The author Kurt Vonnegut

I have started this blog with the intention of focusing my posts on the technical aspects of my life. Well that can get boring – for you and for me. I don’t want to write about nothing but code, and you don’t want to just read it. If you read my blog, you probably want to know more about me than just what does he think about code – or maybe you don’t care, and I just wrong. Either way, I have decided to start sharing my personal thoughts, likes, and dislikes. You have been warned….

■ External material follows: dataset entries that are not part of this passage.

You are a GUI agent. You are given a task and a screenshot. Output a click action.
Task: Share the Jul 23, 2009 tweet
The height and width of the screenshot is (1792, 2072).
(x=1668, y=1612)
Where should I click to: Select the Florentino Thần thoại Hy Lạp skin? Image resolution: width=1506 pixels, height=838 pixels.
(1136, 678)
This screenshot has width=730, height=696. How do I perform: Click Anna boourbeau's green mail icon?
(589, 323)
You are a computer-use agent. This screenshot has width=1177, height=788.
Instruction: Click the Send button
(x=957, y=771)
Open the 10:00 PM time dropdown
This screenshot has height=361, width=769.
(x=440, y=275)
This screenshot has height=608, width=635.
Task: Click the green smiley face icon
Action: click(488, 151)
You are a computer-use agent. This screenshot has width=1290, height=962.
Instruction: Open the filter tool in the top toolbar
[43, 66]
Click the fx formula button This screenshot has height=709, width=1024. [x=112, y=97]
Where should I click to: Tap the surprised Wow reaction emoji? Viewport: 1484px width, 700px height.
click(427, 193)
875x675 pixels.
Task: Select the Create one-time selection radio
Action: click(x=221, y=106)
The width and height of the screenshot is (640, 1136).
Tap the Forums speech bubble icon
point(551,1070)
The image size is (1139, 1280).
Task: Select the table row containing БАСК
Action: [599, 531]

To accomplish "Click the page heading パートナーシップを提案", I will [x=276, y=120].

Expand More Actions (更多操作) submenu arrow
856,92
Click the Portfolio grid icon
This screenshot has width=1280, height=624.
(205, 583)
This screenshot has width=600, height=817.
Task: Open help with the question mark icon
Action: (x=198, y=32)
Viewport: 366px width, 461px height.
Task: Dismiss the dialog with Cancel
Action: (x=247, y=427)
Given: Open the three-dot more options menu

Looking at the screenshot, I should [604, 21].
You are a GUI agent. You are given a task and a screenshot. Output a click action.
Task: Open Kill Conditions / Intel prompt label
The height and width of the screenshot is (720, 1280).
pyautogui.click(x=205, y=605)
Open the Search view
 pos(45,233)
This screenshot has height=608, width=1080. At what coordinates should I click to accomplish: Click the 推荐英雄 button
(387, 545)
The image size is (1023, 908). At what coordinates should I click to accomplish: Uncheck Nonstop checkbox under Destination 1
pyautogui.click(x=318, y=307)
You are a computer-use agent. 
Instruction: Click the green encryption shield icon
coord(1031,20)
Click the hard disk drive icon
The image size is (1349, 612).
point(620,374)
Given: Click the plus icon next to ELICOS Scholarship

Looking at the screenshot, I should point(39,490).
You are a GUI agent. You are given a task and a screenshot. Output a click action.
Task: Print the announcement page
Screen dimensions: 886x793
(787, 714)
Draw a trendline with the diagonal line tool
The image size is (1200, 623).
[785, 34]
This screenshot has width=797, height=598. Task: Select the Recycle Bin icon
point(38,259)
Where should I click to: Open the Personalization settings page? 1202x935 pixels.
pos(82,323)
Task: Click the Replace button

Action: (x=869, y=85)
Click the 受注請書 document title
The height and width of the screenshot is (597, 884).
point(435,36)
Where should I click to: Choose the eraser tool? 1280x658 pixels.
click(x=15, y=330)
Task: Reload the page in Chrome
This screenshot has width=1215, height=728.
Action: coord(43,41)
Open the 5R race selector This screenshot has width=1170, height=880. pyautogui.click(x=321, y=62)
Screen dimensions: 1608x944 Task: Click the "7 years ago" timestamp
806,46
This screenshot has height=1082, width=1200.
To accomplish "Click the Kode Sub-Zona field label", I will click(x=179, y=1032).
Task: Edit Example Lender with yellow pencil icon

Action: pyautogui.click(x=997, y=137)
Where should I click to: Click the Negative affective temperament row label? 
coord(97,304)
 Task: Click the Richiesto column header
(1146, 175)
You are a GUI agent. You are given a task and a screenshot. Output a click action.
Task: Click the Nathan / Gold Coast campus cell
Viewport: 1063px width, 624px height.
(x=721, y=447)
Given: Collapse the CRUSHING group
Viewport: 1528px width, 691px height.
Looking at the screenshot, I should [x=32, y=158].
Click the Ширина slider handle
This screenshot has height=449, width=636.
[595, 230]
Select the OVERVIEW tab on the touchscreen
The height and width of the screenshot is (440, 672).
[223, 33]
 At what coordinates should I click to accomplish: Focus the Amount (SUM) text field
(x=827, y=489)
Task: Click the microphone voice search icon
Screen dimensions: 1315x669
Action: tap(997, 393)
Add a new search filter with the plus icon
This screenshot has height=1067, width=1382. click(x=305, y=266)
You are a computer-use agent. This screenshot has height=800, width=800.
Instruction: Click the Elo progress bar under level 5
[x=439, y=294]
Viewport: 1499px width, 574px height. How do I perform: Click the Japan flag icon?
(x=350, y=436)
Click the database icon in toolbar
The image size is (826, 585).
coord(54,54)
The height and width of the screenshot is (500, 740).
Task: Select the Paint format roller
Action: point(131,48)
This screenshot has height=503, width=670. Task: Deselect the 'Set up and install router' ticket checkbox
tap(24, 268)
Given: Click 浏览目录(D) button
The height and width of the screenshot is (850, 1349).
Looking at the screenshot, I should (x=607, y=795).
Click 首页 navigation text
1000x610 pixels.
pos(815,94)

One of my favorite authors is the late great Kurt Vonnegut. I only started reading him with the last year or so, but I have read all of his novels already. He is a bit odd, but good. His writings have been published in both novel and short story form, but for this post I am just going to talk about his fourteen novels (rather six of his novels, I will talk about the other eight another time).

Player Piano
This was his first novel, and to me it shows. This was not my favorite Vonnegut novel. The story deals with a near-future society where everything is automatized. Because of this, human laborers are no longer needed. This causes conflict between the well off upper class and the struggling lower class. The plot is not the problem, it was his writing. It just didn’t have that Kurt Vonnegut style that I had seen in his later books.

The Sirens of Titan
This one I liked. This is the novel that I felt Vonnegut really got his voice. If I had to describe the plot in one sentence, it would be “Mar’s failed attempt at a pathetic military attack on Earth”. There is so much more to the story though. You will just have to read it.

Mother Night
Mother Night is the story of Howard W. Campbell Jr., an American who moved to Germany and assisted the Nazis during WW2. Most of this story is told from Campbell’s perspective while awaiting his trial in an Israeli prison. Campbell makes a cameo in another of Vonnegut’s works Slaughterhouse-Five.

Cat’s Cradle
As with most of his novels, this is a weird one but a good one. Cat’s Cradle tells the story of the narrator learning about a synthetic compound that was created by a scientist responsible for the A-bomb. Following the compound (which is currently being kept by the late scientist’s children), the narrator comes to a poor Caribbean island run by a cruel dictator. The culture of the island is explored with the introduction of a new religion called Bokononism.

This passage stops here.